I'll look into the Timberwolfe blades.
I heard Laguna also has some nice blades...
Q
At the time I bought mine, the only model was the 513. The X2 has a vew more improvements. The guides are different and the table trunions are different and the table is bigger (I believe) Mine has some plastic handles but to be honest with you that's never made a difference to me. Again, I'm a hobbyist, but the resaw capacity is great and with timberwolfe blades its served me very well. Government's view of the economy could be summed up in a few short phrases: If it moves, tax it. If it keeps moving, regulate it. And if it stops moving, subsidize it.
Quang,
Get Michael Fortune's article on setting up your band saw:
http://www.taunton.com/finewoodworking/ToolGuide/ToolGuidePDF.aspx?id=24093
The article came out in Dec. 2004. Prior to that I had been using Timberwolf blades. They are excellent, as is their advice to use low tension, per their "flutter test." But they're expensive.

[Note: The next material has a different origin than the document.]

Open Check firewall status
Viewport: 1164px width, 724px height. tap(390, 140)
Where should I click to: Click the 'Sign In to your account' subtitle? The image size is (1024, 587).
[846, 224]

Michael recommended Starrett blades from BC Saw in Vancouver. I tried them and I have used a 3 tpi, skip tooth blade ever since. I use a 1/2" blade for everything but very tight curves. The blades from BC Saw are the equal of the Timberwolf blades and about half the cost.
To cut veneer, I joint the surface of the stock on the joiner. That's the surface that will be glued to the substrate. Then saw a slice. The band sawed surface is uniform, but certainly not the quality of the jointed side nor that which you would get from a table saw blade.
But in most cases it is ready for sanding or a few passes with a plane or scraper plane, then final sanding. The "secret" is always to use a sharp (new) blade. At the first sign of roughness of cut or "banding" I change blades. That's the advantage of getting reasonably-priced blades. You don't have the urge to make the blade keep cutting after it's lost it's edge, and that makes all the difference.
When the blade is sharp, the stock feeds evenly and without much effort, so the cut doesn't show signs of the blade's laboring, and overheating and flexing and wandering (the typical "banding" from a poorly-adjusted saw or dull blade).
When I had a 14" saw, the blades from BC Saw were less than $10 each in quantities of 10. For my 17" machine, they're about $15. I don't know what they cost for a 19" machine, but they will be less than most other high-end blades.
You don't need special, exotic blades if you follow Michael's advice in adjusting and setting up the saw.